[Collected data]

......

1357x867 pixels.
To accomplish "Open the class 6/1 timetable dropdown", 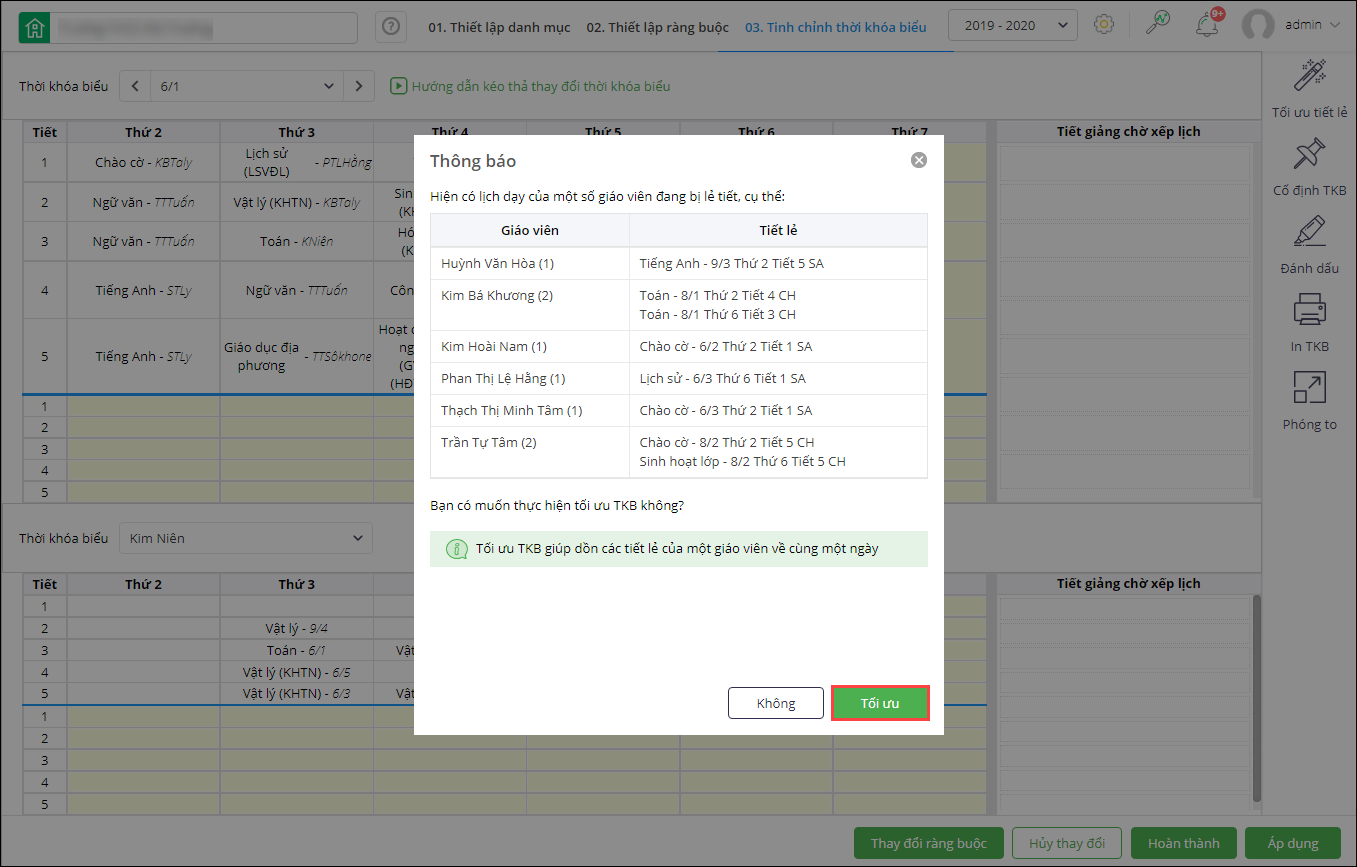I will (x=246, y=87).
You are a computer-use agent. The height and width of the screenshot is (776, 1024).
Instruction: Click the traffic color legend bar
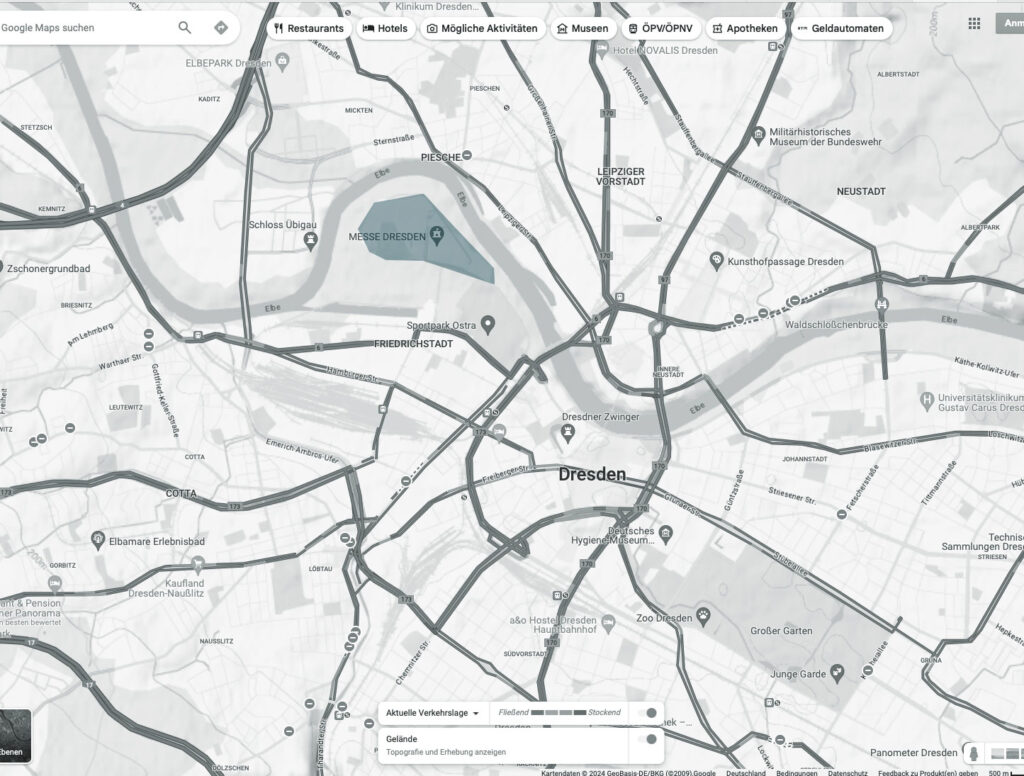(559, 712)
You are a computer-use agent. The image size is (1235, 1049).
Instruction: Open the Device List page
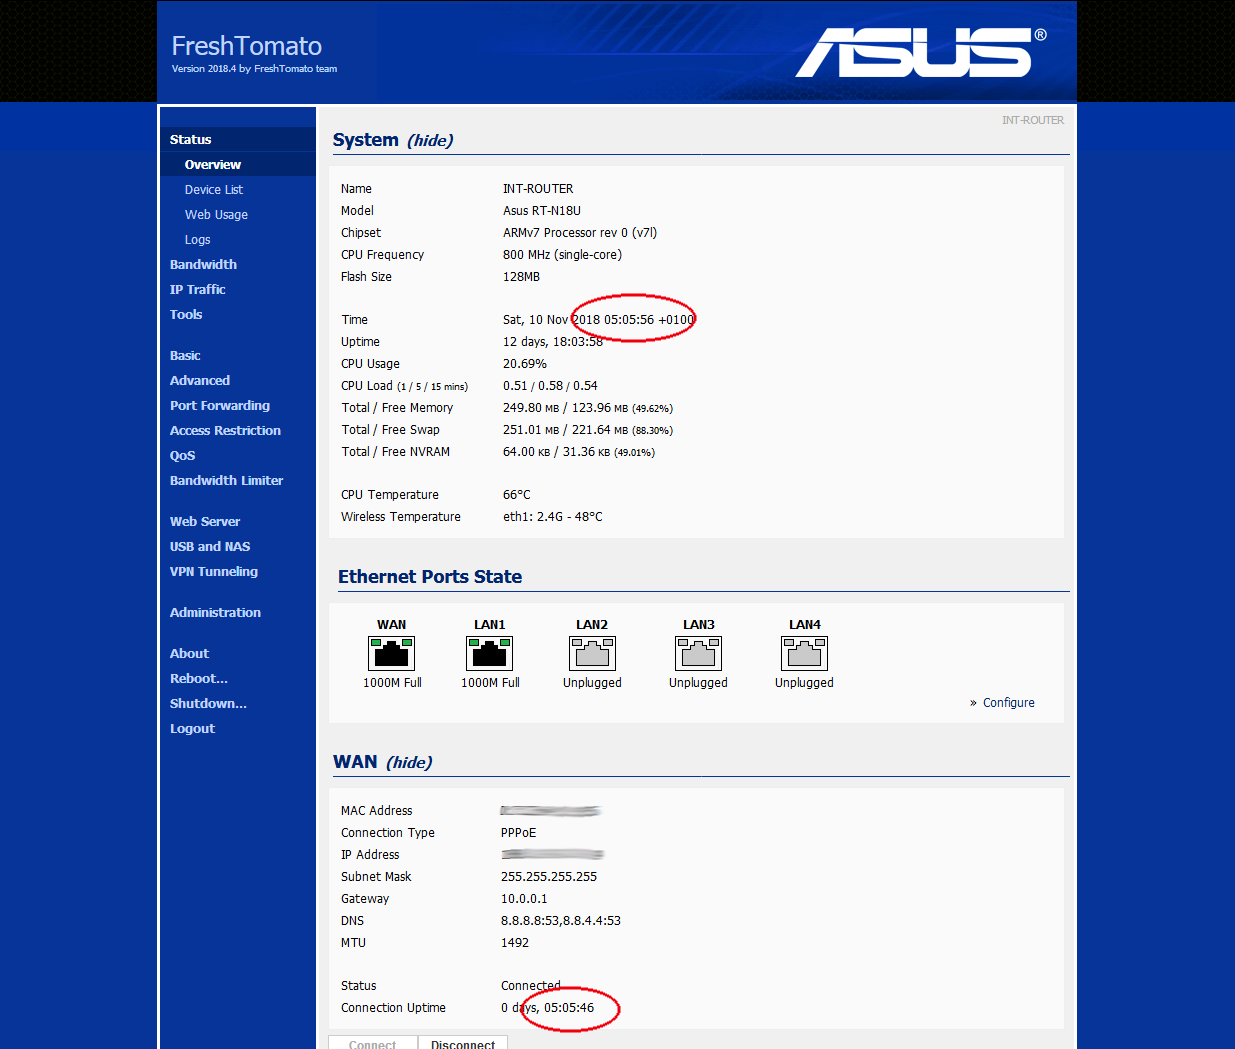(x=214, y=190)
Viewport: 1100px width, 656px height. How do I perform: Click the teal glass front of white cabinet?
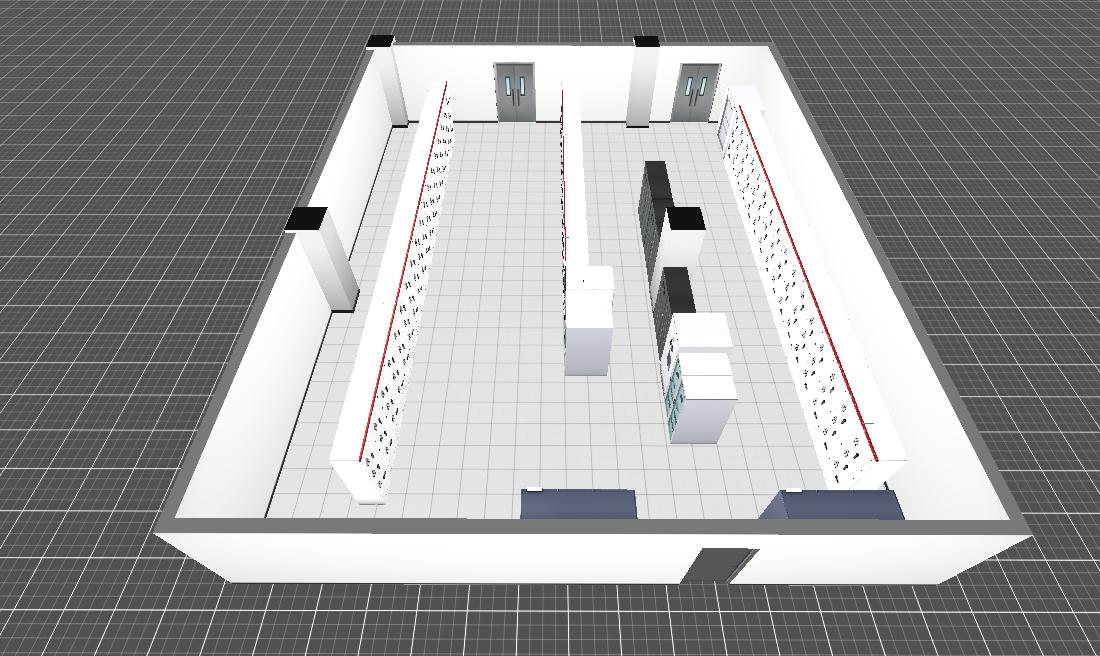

......

Exercise prompt:
Copy out every line from the data above that has "width" in it.

Written response:
You are a computer-use agent. The height and width of the screenshot is (776, 1024).
Viewport: 1100px width, 656px height. How do I perform: Click the teal glass front of white cabinet?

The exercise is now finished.